Hello all,
I am building a basic deep learning model using PyTorch for image classification-
import torch
import torch.nn as nn
import torch.optim as optim
import torchvision
import torchvision.transforms as transforms
# Define a simple feedforward neural network
class NeuralNetwork(nn.Module):
def __init__(self, input_size, hidden_size, num_classes):
super(NeuralNetwork, self).__init()
self.fc1 = nn.Linear(input_size, hidden_size)
self.relu = nn.ReLU()
self.fc2 = nn.Linear(hidden_size, num_classes)
def forward(self, x):
out = self.fc1(x)
out = self.relu(out)
out = self.fc2(out)
return out
# Hyperparameters
input_size = 784 # Example: 28x28 images
hidden_size = 128
num_classes = 10
learning_rate = 0.001
num_epochs = 5
# Load and preprocess data (MNIST dataset)
transform = transforms.Compose([transforms.ToTensor(), transforms.Normalize((0.5,), (0.5,))])
train_dataset = torchvision.datasets.MNIST(root='./data', train=True, transform=transform, download=True)

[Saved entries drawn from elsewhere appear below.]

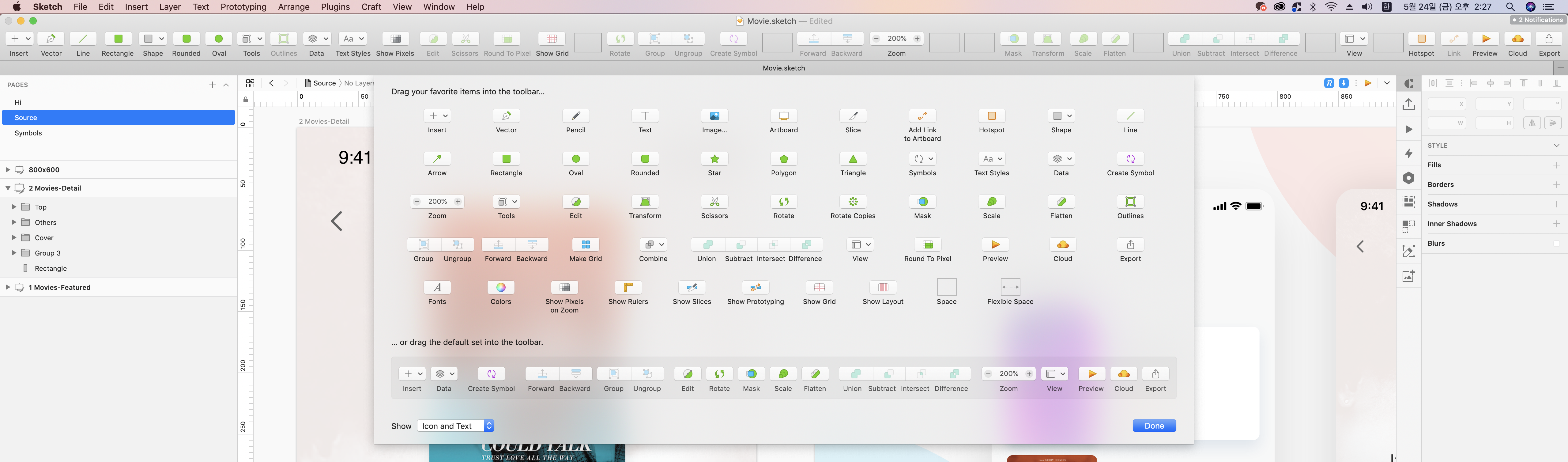The height and width of the screenshot is (462, 1568).
Task: Select the Symbols page
Action: click(x=28, y=133)
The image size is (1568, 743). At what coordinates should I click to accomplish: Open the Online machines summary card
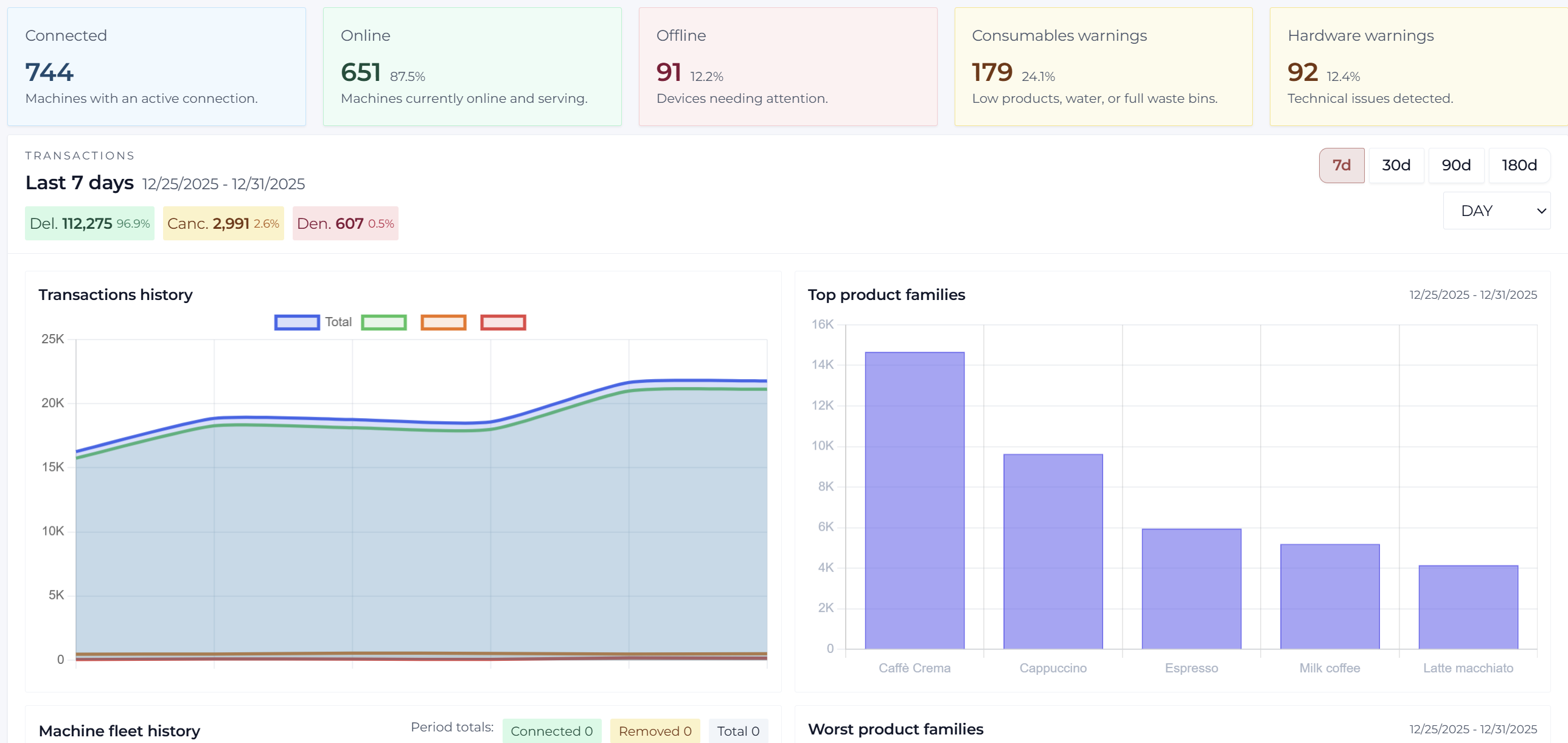[x=472, y=67]
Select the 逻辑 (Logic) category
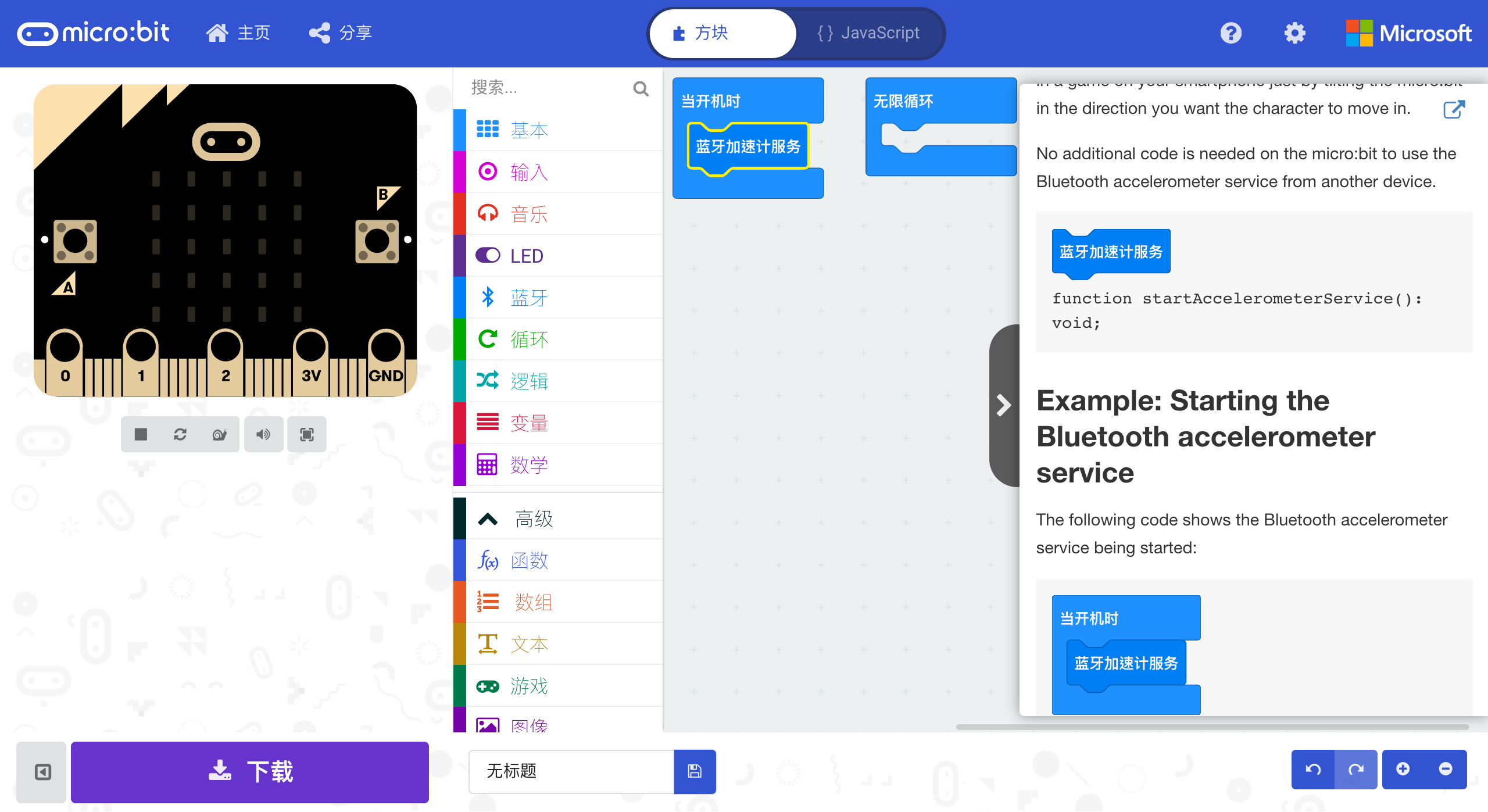This screenshot has width=1488, height=812. click(x=528, y=381)
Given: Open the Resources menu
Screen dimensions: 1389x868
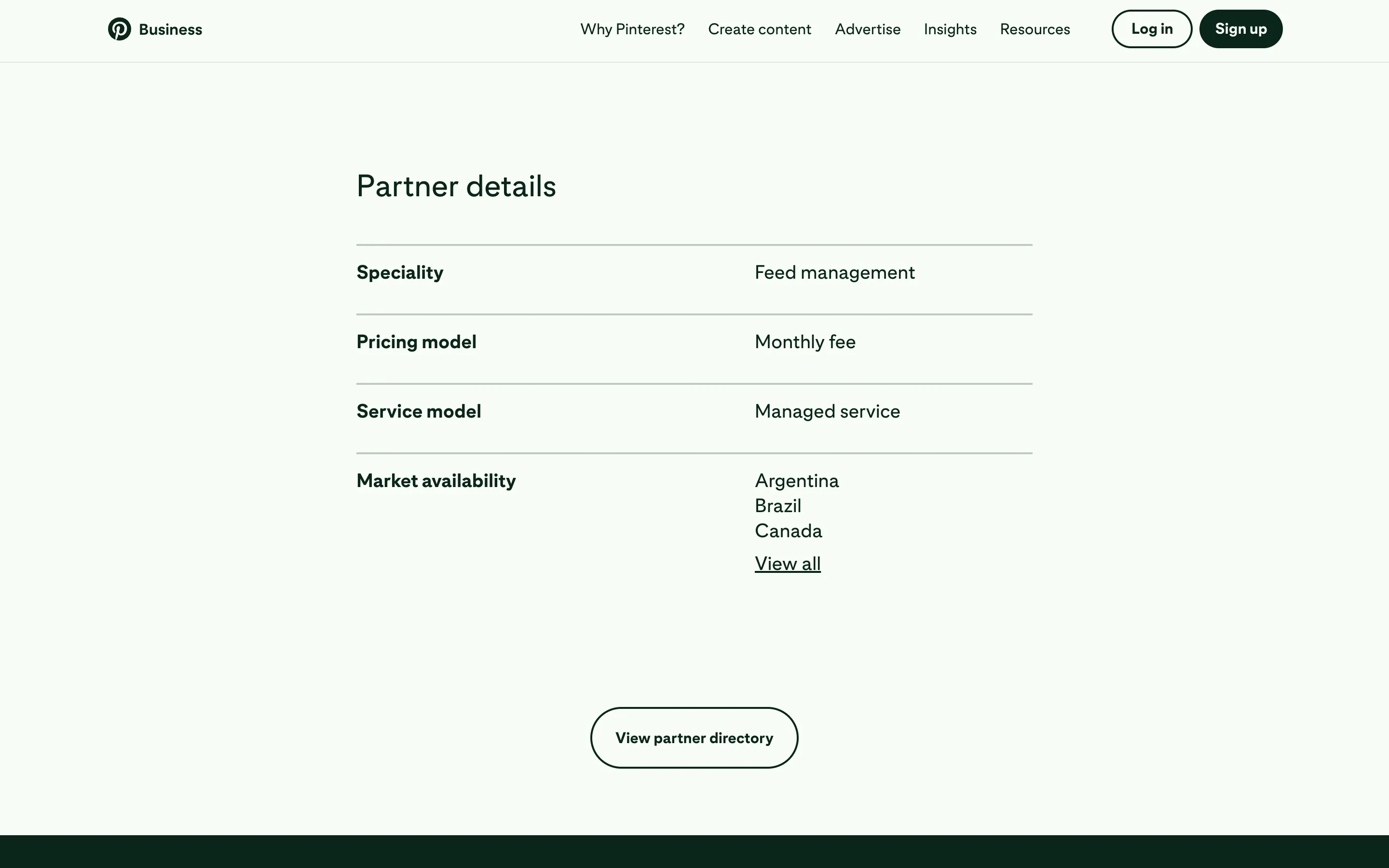Looking at the screenshot, I should pos(1035,29).
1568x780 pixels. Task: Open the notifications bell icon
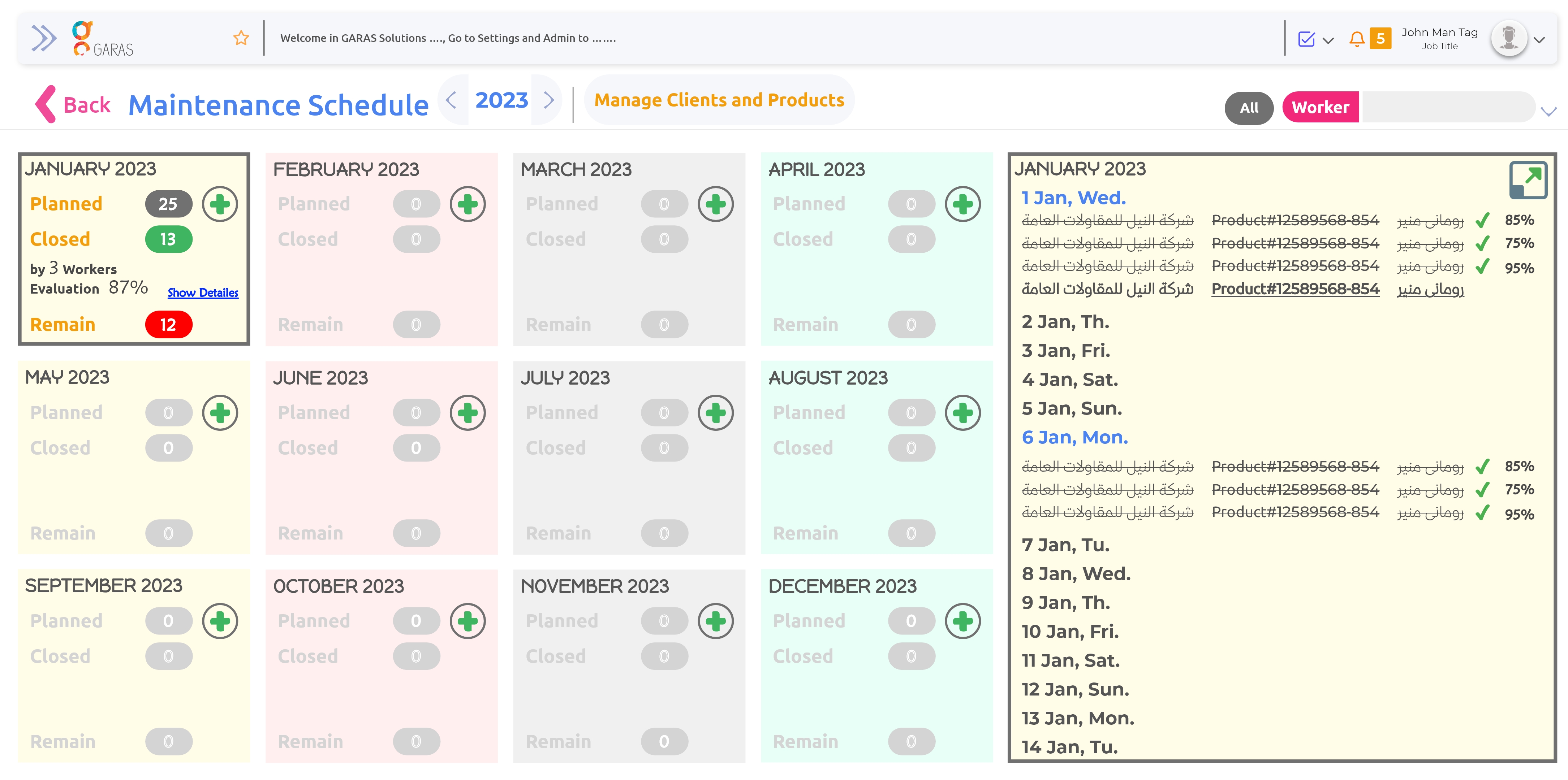(1357, 39)

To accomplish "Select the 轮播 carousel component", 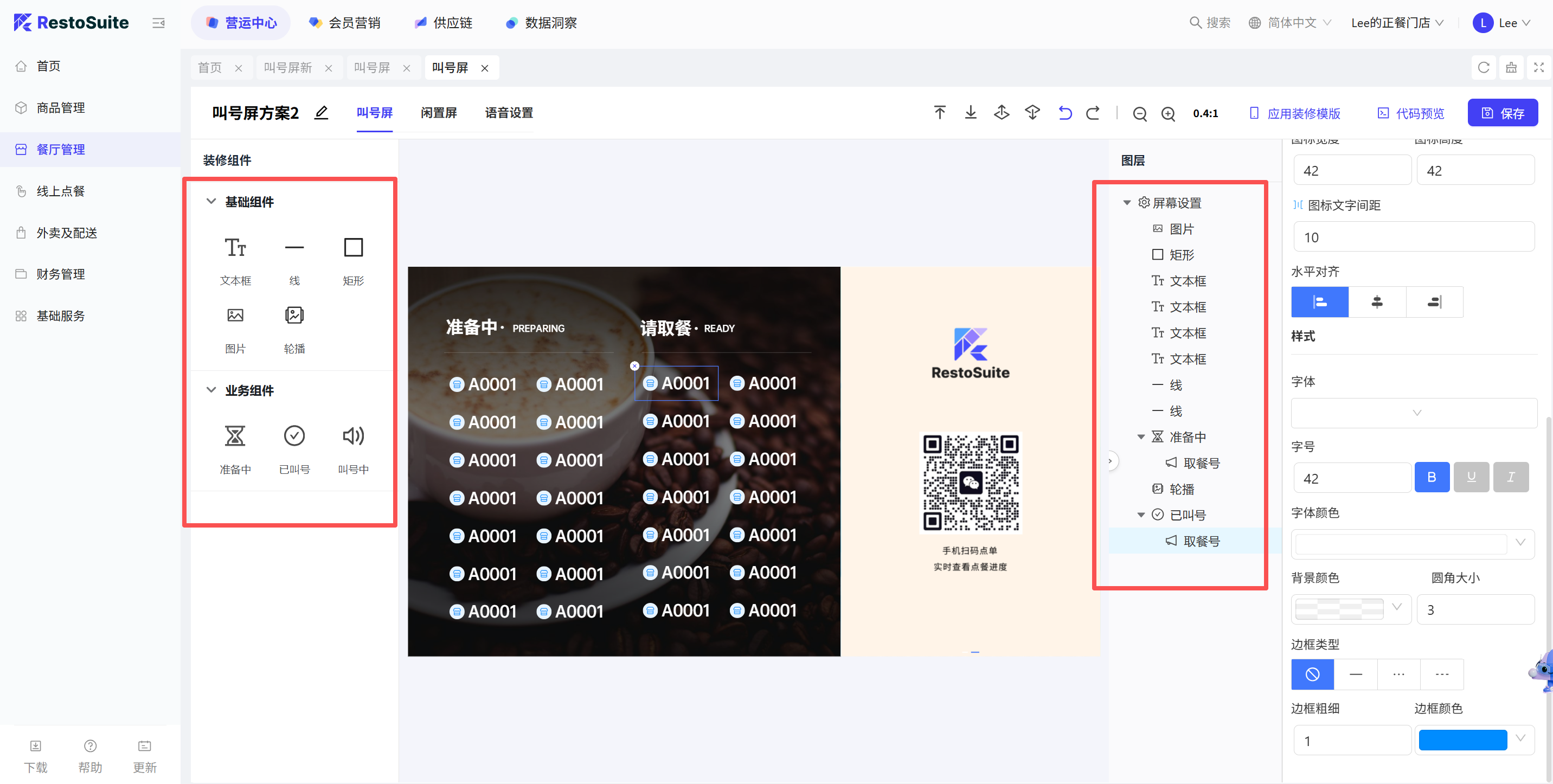I will coord(294,327).
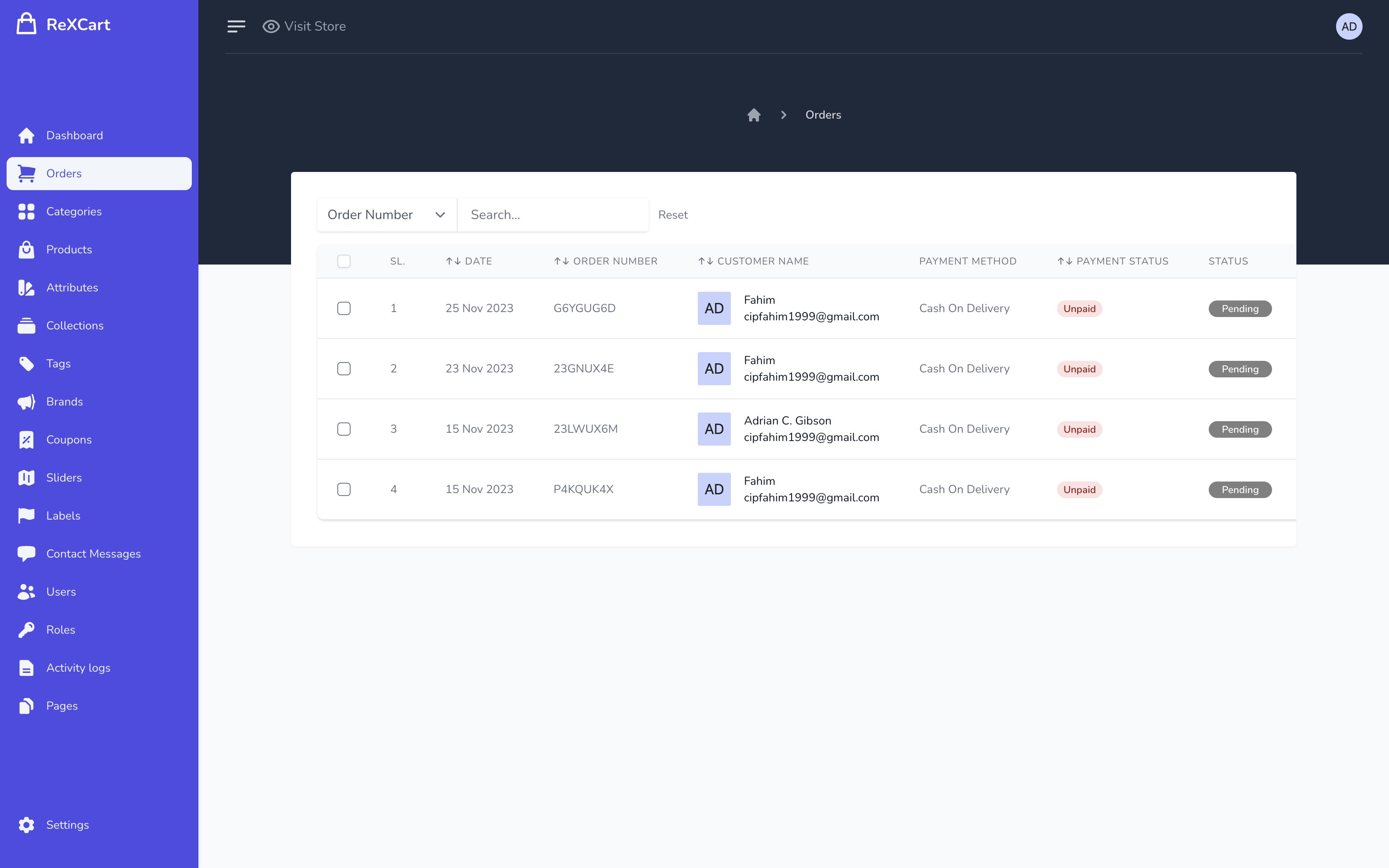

train_loader = torch.utils.data.DataLoader(dataset=train_dataset, batch_size=100, shuffle=True)
# Initialize the model
model = NeuralNetwork(input_size, hidden_size, num_classes)
# Loss and optimizer
criterion = nn.CrossEntropyLoss()
optimizer = optim.Adam(model.parameters(), lr=learning_rate)
# Training loop
for epoch in range(num_epochs):
for i, (images, labels) in enumerate(train_loader):
images = images.view(-1, 28 * 28)
# Forward pass
outputs = model(images)
loss = criterion(outputs, labels)
# Backpropagation and optimization
optimizer.zero_grad()
loss.backward()
optimizer.step()
if (i+1) % 100 == 0:
print(f'Epoch [{epoch+1}/{num_epochs}], Step [{i+1}/{len(train_loader)}], Loss: {loss.item():.4f}')
# Test the model on test data (not shown here)
# Save the model
torch.save(model.state_dict(), 'model.ckpt')
When I run the code, it’s showing the below error-
Output:
Traceback (most recent call last):
File “main.py”, line 1, in
import torch
ModuleNotFoundError: No module named ‘torch’
Any solution will highly be appreciated.
Thanks